Eh, I kind of like this version. It's a bit dry, but at least I can tell what the book is about.

sarahhawthorne said...

The problem I see in this draft is that you have two conflicts: Leo versus Reynard and Leo falling for Zara. But these conflicts happen sequentially - Leo doesn't start falling in love until after he's gotten Reynard arrested.

So now I'm confused. Are the first four paragraphs (Leo/Reynard) just set-up to the main plot of the book (Leo/Zara)? Or does Reynard continue to be a threat to Leo's goals even after he's imprisoned?

sarahhawthorne said...

Oh, and I think I have a way for you to summarize the entire middle three paragraphs down into one:

But Leo’s biggest challenge isn’t catching the faeries. It’s James Reynard, a wealthy abolitionist who uses Sarkine’s convoluted legal process to claim the runaways right out from under Leo. When Leo discovers Reynard is smuggling the faeries to the magically-protected Realm, Reynard is arrested and his faery wife Zara is promptly enslaved. To spite Reynard, Leo claims her as recompense.

AlaskaRavenclaw said...

Rachel, go to yesterday's EE Classic and look at the comment by pjd. I think what s/he says about the Cigarette Angel applies to your query as well.

AA said...

That's a good rewrite, Buffy. The whole thing so far leaves me feeling a bit "meh," though. What do I care about this guy sitting in a courtroom? That's only interesting in courtroom dramas. In this type of story I expect people to act much more directly.

See if this sounds more interesting:

Leo is a bounty hunter. He captures escaped faery slaves and returns them to their owners- for a fee. Many think Leo is obsessed, but they don't know he has a secret plan. He intends to buy back his father's land from the inbred idiot son-of-a-duke who foreclosed on it years ago. Leo has one year to come up with the money.

Leo's chief rival is bounty hunter Reynard. There are speculations that Reynard is an abolitionist who illegally sets his captives free across the border in Free Fairy Land. Leo can't afford Reynard cutting into his profits, so he finds proof and gets Reynard thrown in jail. For good measure, Leo takes Zara, Reynard's common-law faery wire.

Zara was raised free and doesn't take well to being bullied. Leo soon finds that no one wants to buy a free-spirited slave. He doesn't want one, either. What Leo doesn't know is that Zara is just what he needs to make a human being out of him.

Time is running out, and Leo can't afford to be sympathetic now. When a desperate gamble puts Zara in danger, will Leo finally learn the true price of his soul?

Very tongue-in-cheek, of course. But this is the kind of book I would read. Not the kind that seems bogged down with minute business and courtroom concerns.

Wilkins MacQueen said...

I like AA's version. Simpler, easier to follow and clear.

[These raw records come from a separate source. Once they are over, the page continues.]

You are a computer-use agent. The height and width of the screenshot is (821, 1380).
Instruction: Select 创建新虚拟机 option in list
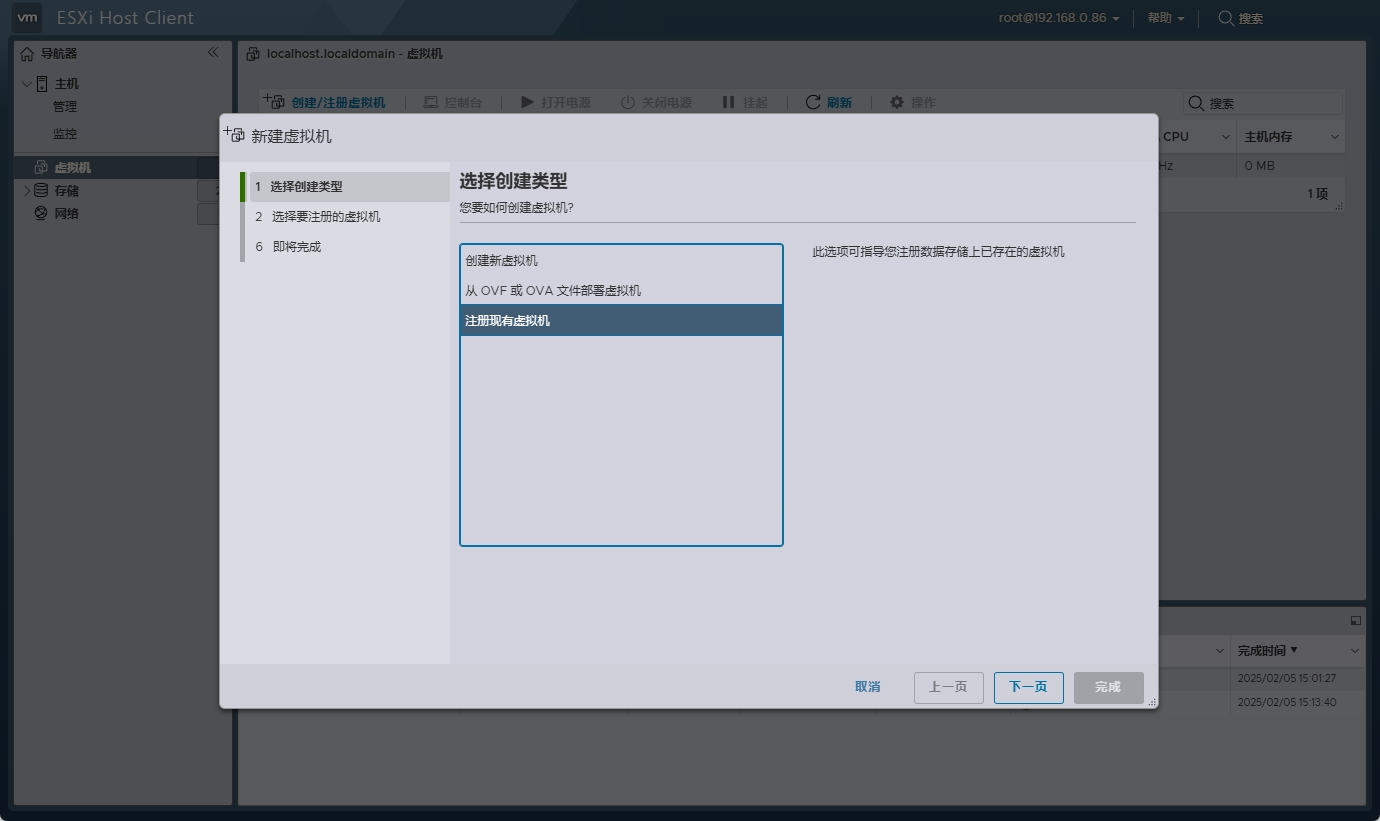click(x=502, y=261)
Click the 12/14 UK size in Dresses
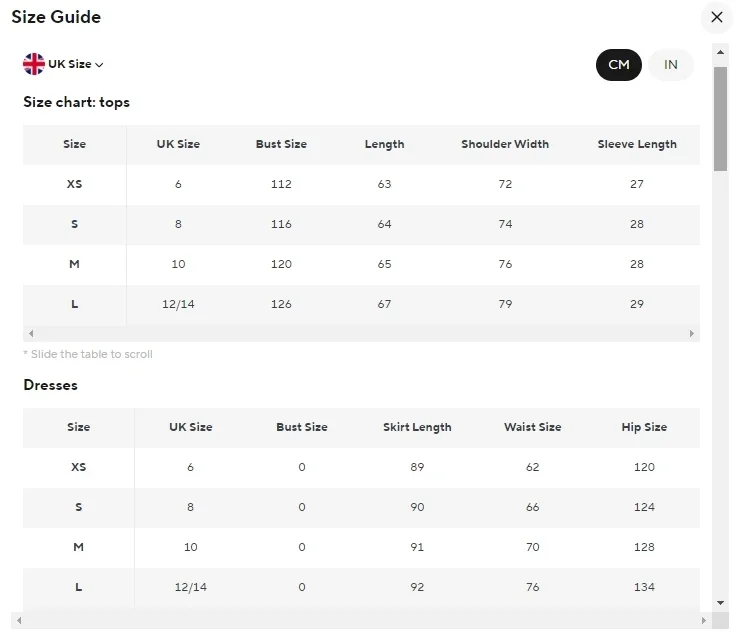 point(191,587)
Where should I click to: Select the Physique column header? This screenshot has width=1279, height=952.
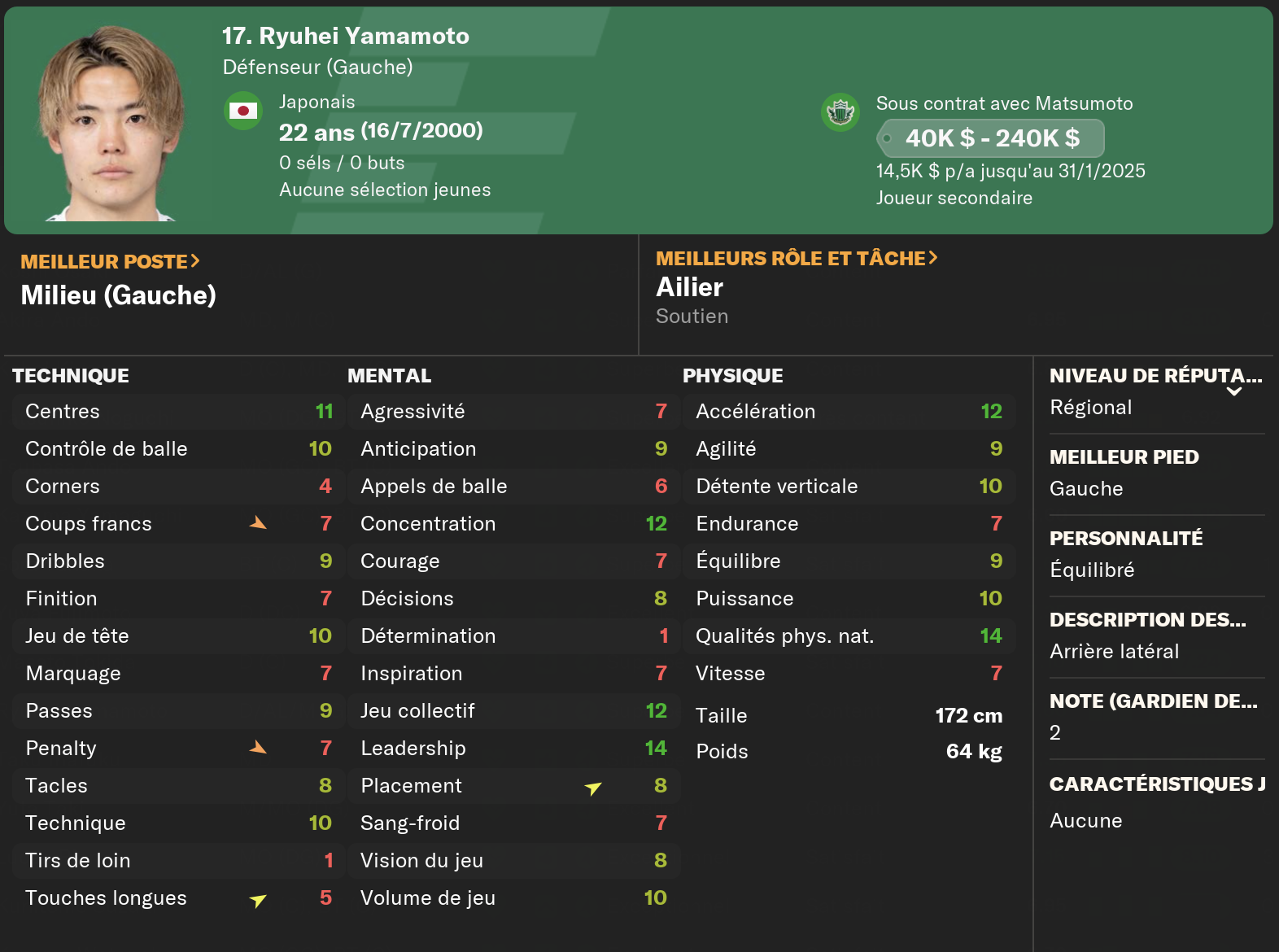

Keeping the spotlight on Leo is a big help.

BuffySquirrel said...

I dunno, AA, your Leo doesn't sound like anyone I want to read about.

AA said...

Sorry, Buffy, my humor can be a bit too subtle at times. Subtle meaning, you need a microscope.

I was showing how to keep the spotlight on Leo and Zara, and inventing a central conflict.

I also wanted to see the characters when they weren't all bogged down in red tape, for my own amusement.

BuffySquirrel said...

A microscope or a less sleep-deprived sqrl.